- _Directive 1_
In the listing, rewrite everything from the line containing "Where should I" down to the line containing "[x=1078, y=35]", swapping "mode" for "setting" and leaving everything else unchanged.

In the summer, I watched Cathy clipping, impressed by the deft handling of disgruntled sheep and the speed of the shearing. Farmers here still help each other out, but community clippings are rapidly giving way to hired contractors. The Slimons gave me a copy of a beautiful film by Jill Brown Media of The Clippings in the Laggan valley, one of the last of its kind. It features local families, and the little kids bouncing on the wool bags grew up into teenagers that I taught at Kingussie High School. The first minute of Jill’s film became the opening for my Zoom book launch.

Then on a bright day in September, I went up the hills above Dalwhinnie for a gathering. Puffing my way up the tussocky slope behind Archie, I marvelled at how the slightest word from him had the dogs rippling out and back, as if joined by invisible threads. At the top, he sent me ahead to wait at the first burn while he prised some sheep out of a gully. Unfortunately, the dogs are not so good at rounding up lost writers, so Archie had to come trudging back to find me, at which point I discovered the trickle I had stopped at was not, in fact, The Burn. Whatever it was, the Slimons now call it Merryn’s Burn.

Shepherd with crook and two dogs
Gathering

Another September, I met the family again, this time at the Kingussie sheep mart. Although it’s directly across the road from the high school, I’d never really paid it much heed. At one time one of the busiest livestock markets in the Highlands, it is now half an acre of outdoor pens around a low, weather-beaten, wooden building. From the outside, it looks little more than an oversized, round shed, but inside there was a bustling auction in full swing. Wizened farmers in dun-coloured jackets and tweeds leaned over the railings around the edges as bolshy sheep were herded into the ring, bid for and bought, and herded out the other side. Here was a whole industry, a whole way of life, a whole world, happening right under my nose that I’d never known about.

sheep auction in open air ring
Kingussie Sheep Mart

Learning something of its story and characters was one of the great joys of writing Of Stone and Sky. The account of sheep in Scotland is complicated and fraught with divergent perspectives. When I began writing – knowing from the beginning it was a story about the land as much as the people – I walked in blissful ignorance where angels fear to tread. Now that I know more, I acknowledge the difficulties but also realise that, perhaps, that is what the book has been about all along. It is the story of struggle, of relationships with the land that are as much wrestling as embrace, and of a people forever marked by it. Early in the novel, my shepherd Colvin’s mother, who grew up a Highland Traveller, learns the sheep farming life from her father-in-law. My own learning is captured through her eyes.

- _Working data_
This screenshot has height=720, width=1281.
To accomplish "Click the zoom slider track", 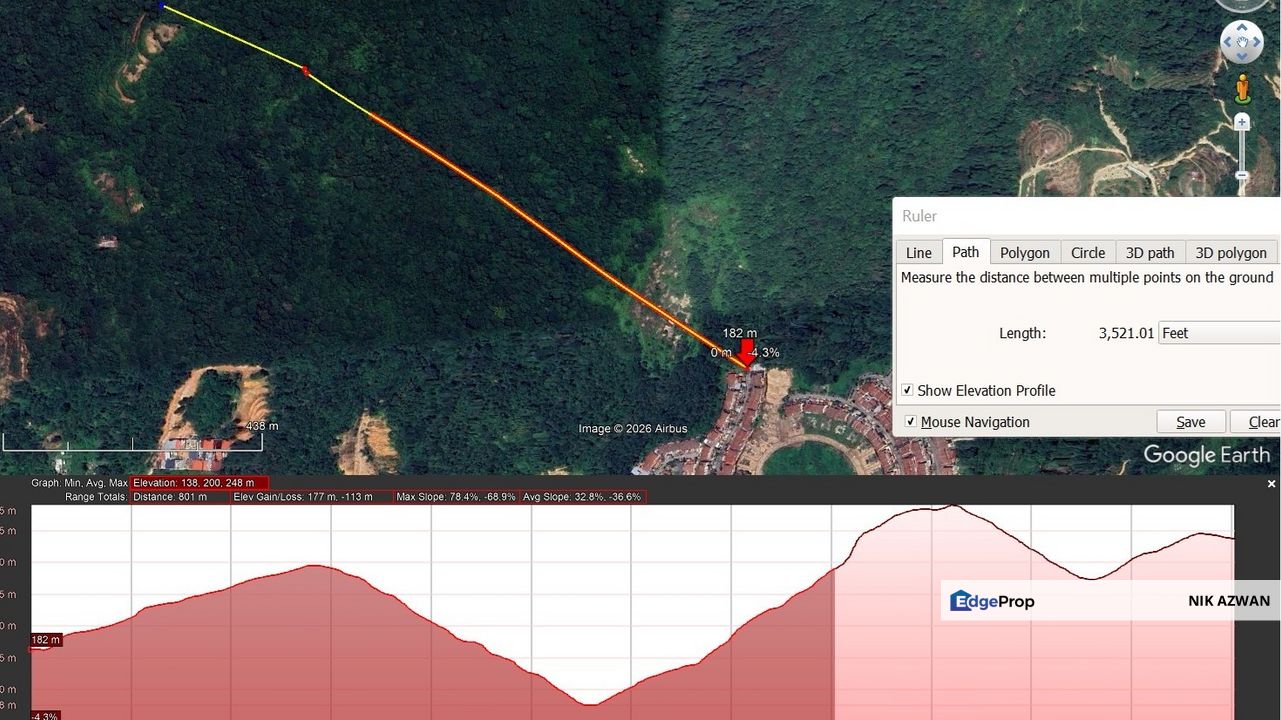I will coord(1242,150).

==

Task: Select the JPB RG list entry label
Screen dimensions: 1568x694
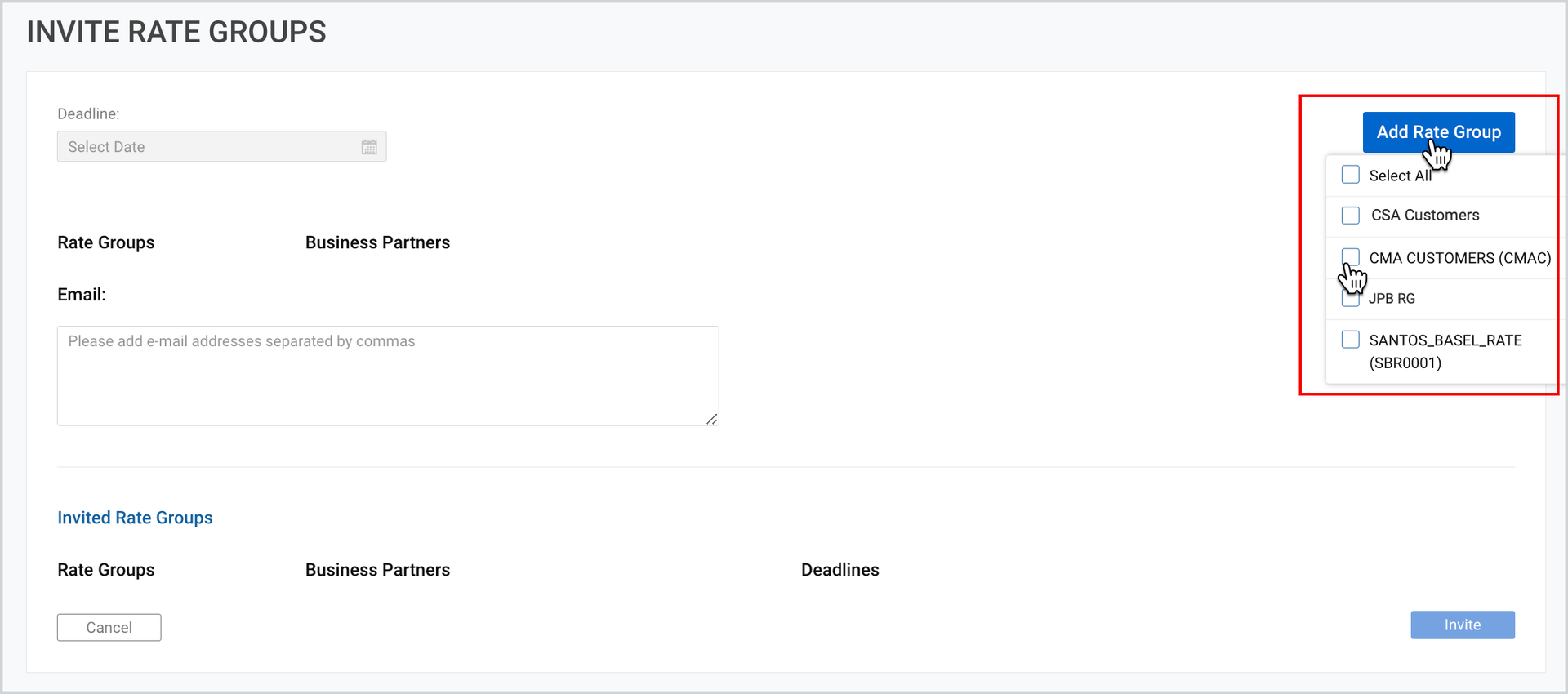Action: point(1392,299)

---

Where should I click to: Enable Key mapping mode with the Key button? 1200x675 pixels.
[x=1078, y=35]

- _Directive 2_
Copy the sheep farming text word for word, from "Shepherd with crook" down to "never known about.".

- _Final answer 1_
Where should I click to: Enable Key mapping setting with the Key button? 1200x675 pixels.
[x=1078, y=35]

- _Final answer 2_
Shepherd with crook and two dogs
Gathering

Another September, I met the family again, this time at the Kingussie sheep mart. Although it’s directly across the road from the high school, I’d never really paid it much heed. At one time one of the busiest livestock markets in the Highlands, it is now half an acre of outdoor pens around a low, weather-beaten, wooden building. From the outside, it looks little more than an oversized, round shed, but inside there was a bustling auction in full swing. Wizened farmers in dun-coloured jackets and tweeds leaned over the railings around the edges as bolshy sheep were herded into the ring, bid for and bought, and herded out the other side. Here was a whole industry, a whole way of life, a whole world, happening right under my nose that I’d never known about.